A robiłam dlatego, że po artroskopowym zabiegu wyciągnięcia kawałka łękotki, który podczas bocznego przysiadu zablokował mi kolano, z moimi stawami coś niedobrego bardzo się stało. Bolały wszystkie coraz bardziej, ze szczególnym uwzględnieniem kolan właśnie i kręgosłupa, co było naprawdę porażające I lekarze odsyłali mnie od Annasza do Kajfasza = ortopeda - reumatolog - neurolog - psychiatra (bo może to w ten sposób objawiająca się depresja)
No to się przekopałam najpierw przez pliki (nic, a nic, musiało "wyparować" podczas kilku awarii dysków), potem przez papierzyska
I tam znalazłam wyniki testu i coś zapomniałam = podsumowanie wizyty u dietetyczki. Ale niestety nie na wynikach nie ma rodzaju testu:( jest za to data 09/2010, co jest przeszłością skamieniałą. Wtedy w W-wie były dwa miejsca, w których te badania się robiło Vimed (bardzo popularny w moim korpo, oferowali za kupę kasy całe pakiety czyszczenia::)) i Komed. Zajmująca się mną reumatolog, poleciła mi Komed. Nieufna byłam bardzo na początku, bo to miejsce było prowadzone przez syna p. Majii Błaszczyszyn, autorkę diety diamondów, czyli niełączenia + vege, mojej drugiej w życiu diety, która doprowadziła mnie to jedzenia ogromnych ilości kapusty itp bez poczucia zaspokojenia głodu Ale ja byłam wtedy pół kaleką (zdesperowaną, leczoną od około 5 lat, bez sukcesów sterydami i lekami modyfikującymi system immonologiczny (ze wszystkimi prawie skutkami ubocznymi), a ona (ta p. reumatolog) chorowała też mocno, już nie pamiętam na co (reumatyzm??) i w momencie kiedy ją spotkałam była już w niezłej kondycji, co dało mi pewna nadzieję.

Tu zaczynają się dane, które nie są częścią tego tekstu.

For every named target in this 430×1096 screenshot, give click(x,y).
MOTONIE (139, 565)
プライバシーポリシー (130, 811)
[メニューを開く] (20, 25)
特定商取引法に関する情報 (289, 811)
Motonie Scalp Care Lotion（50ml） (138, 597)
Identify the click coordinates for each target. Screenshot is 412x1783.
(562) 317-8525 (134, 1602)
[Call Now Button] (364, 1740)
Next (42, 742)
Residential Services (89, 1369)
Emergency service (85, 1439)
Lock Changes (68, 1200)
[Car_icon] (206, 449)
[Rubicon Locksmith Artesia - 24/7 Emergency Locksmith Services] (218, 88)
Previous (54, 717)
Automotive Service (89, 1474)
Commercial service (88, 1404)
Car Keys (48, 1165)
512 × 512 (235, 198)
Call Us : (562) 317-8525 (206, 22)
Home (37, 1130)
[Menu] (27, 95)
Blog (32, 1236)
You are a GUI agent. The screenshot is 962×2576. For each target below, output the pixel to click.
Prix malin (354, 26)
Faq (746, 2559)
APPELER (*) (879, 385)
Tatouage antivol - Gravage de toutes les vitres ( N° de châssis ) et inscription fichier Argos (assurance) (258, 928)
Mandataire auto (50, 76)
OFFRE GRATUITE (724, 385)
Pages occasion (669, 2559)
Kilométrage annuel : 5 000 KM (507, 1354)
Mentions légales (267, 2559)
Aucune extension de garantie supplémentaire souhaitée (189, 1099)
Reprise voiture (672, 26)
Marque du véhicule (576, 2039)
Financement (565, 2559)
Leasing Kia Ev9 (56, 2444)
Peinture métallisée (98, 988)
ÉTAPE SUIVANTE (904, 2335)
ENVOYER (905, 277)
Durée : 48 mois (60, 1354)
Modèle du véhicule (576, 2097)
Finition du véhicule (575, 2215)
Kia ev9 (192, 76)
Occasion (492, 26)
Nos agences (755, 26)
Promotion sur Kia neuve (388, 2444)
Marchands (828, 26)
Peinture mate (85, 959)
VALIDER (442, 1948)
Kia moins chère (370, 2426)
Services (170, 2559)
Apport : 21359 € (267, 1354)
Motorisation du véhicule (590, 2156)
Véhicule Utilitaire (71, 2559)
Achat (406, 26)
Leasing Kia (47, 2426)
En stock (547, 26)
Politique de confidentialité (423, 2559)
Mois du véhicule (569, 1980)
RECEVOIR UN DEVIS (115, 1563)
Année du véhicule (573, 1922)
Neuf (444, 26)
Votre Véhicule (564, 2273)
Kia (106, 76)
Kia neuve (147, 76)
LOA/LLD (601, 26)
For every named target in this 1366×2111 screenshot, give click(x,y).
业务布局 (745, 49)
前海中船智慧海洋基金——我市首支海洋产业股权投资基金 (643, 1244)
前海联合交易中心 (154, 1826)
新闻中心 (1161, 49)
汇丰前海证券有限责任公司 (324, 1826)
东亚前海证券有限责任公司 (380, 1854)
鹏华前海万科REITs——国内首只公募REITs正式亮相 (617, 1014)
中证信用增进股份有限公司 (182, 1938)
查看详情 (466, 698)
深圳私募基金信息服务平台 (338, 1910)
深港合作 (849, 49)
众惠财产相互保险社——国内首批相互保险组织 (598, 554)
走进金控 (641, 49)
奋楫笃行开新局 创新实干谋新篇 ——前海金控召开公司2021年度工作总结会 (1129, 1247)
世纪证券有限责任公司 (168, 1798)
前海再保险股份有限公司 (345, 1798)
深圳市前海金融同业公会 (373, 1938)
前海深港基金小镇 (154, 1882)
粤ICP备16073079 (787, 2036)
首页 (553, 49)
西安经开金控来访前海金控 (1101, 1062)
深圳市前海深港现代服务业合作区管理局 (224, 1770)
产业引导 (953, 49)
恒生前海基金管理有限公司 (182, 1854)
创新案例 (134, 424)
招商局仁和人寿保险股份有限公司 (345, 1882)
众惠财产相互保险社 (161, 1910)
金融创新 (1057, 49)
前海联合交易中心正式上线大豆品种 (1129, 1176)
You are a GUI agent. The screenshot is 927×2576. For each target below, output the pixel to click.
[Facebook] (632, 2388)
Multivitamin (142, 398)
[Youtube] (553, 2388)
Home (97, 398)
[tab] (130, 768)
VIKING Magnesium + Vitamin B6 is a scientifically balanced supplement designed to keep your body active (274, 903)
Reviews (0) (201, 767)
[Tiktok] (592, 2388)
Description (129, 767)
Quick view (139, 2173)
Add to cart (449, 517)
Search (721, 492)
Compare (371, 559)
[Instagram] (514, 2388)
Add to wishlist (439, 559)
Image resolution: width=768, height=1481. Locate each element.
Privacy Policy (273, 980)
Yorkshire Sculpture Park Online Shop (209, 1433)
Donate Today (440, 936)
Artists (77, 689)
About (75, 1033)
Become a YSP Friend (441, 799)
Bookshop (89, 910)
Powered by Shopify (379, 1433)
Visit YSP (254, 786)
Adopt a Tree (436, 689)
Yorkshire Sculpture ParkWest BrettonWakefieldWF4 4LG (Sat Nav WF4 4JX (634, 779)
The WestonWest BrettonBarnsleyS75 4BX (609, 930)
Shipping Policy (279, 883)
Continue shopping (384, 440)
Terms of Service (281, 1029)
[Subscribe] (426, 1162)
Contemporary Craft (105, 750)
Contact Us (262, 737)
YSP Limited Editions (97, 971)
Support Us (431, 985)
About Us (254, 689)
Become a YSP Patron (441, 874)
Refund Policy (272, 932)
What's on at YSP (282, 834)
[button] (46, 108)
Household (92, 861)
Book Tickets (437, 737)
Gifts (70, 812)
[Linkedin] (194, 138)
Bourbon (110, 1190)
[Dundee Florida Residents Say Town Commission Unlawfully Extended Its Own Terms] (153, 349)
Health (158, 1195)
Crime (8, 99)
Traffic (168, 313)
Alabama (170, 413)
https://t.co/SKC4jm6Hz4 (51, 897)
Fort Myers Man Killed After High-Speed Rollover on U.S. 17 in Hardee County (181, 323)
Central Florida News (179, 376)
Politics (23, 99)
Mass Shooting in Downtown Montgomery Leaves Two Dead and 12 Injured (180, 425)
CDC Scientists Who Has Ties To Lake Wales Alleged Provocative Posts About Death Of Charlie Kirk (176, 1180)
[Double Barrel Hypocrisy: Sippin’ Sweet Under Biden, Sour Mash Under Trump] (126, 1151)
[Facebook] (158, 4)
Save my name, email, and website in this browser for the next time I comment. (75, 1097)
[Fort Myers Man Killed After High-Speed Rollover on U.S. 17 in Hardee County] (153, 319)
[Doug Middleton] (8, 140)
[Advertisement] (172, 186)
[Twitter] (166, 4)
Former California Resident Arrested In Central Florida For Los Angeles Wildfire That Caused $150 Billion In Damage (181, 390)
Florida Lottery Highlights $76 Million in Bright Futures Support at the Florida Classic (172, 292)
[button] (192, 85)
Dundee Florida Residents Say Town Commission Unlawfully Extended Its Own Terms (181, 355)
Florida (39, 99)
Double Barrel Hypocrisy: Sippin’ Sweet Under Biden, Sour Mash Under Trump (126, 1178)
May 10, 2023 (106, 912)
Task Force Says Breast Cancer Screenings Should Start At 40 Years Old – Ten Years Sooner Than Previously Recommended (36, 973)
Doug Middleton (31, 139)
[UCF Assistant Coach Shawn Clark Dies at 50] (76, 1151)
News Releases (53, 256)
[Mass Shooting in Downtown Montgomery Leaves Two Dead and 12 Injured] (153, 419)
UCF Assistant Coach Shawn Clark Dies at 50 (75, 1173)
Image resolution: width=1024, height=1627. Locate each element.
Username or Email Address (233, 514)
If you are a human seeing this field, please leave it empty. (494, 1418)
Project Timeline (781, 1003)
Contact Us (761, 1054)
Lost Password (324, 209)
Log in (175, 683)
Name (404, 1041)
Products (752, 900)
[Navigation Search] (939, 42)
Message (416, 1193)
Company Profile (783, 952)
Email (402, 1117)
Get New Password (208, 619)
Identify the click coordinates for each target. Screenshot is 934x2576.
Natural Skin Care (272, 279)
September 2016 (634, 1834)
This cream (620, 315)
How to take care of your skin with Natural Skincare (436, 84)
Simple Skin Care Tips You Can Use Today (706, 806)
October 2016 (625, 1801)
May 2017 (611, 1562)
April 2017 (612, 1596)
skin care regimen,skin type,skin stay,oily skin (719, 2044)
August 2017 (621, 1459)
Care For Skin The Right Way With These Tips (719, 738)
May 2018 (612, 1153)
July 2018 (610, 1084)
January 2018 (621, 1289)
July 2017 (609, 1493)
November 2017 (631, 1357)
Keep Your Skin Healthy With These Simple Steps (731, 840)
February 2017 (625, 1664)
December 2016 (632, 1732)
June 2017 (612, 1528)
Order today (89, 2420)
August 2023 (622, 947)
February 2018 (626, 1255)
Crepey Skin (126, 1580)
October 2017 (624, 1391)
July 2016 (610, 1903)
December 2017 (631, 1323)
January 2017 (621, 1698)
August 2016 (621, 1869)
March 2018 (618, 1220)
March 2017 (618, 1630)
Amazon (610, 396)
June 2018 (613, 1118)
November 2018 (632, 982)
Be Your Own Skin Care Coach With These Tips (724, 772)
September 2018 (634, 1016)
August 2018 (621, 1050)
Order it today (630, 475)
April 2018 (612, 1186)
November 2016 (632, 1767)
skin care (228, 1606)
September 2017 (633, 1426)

A ja jestem zadaniowiec, jak mam plan działam i przestaje smęcić.
Test był na 200 produktów, out poszedł cały nabiał (krowi, kozi, owczy), jajka, ostrygi i przegrzebki (strata niewielka), pszenica, dużo orzechów, szarłat wyniosły (cokolwiek to jest), marchew??!, drożdze = alko.
A ja byłam vege od około 30 lat
Chyba z 5 produktów na krzyż mi zostało. W domu to jeszcze jako tako było. Ale na zewnątrz = przepytywanie kelnerów z czego co jest, grzebanie w jedzeniu, głodowanie, jakieś jabłka zawsze w razie czego.. i te jogurty i serki, których ja już nigdy, nigdy przenigdy..
A najgorsze, że to nie jest tak, że następnego dnia jest lepiej, za dwa dni jeszcze lepiej, a po tygodniu jest pewność, że takie czary mary działają.
Po około pół roku było lepiej. Po około 5 latach świetnie. I tak jest do teraz, chociaż czasami (wakacje) jem serki, pierogi + wino i piwo (drożdże).
I wciąż nie jestem pewna,czy to dieta zadziałała, czy coś innego jak np czas..
Ale doceniam każdą chwilę sprawności, cieszę się nią jak stąd do księżyca.